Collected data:
************

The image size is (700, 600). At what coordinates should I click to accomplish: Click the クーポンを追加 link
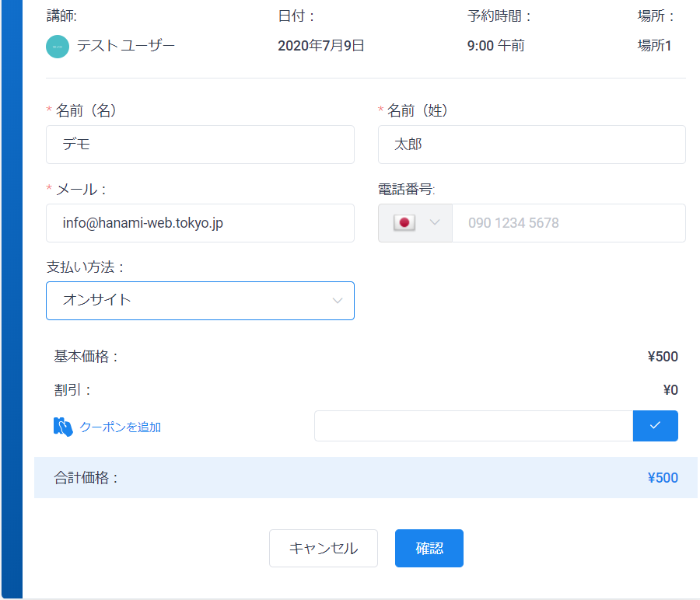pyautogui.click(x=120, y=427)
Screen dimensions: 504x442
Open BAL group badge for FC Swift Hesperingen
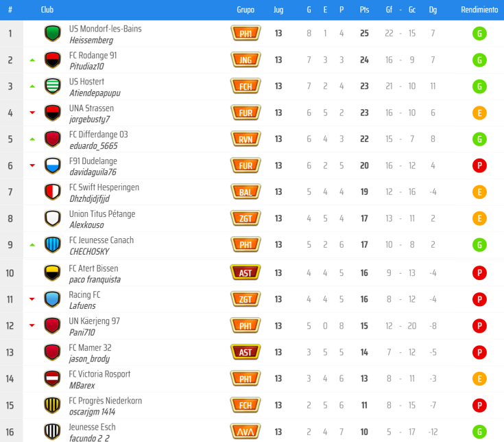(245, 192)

************

## Required action
Without the pictures, give all the records above again exactly.

## Response area
The image size is (700, 600). At what coordinates should I click to accomplish: Click the クーポンを追加 link
pyautogui.click(x=120, y=427)
Screen dimensions: 504x442
Open BAL group badge for FC Swift Hesperingen
(245, 192)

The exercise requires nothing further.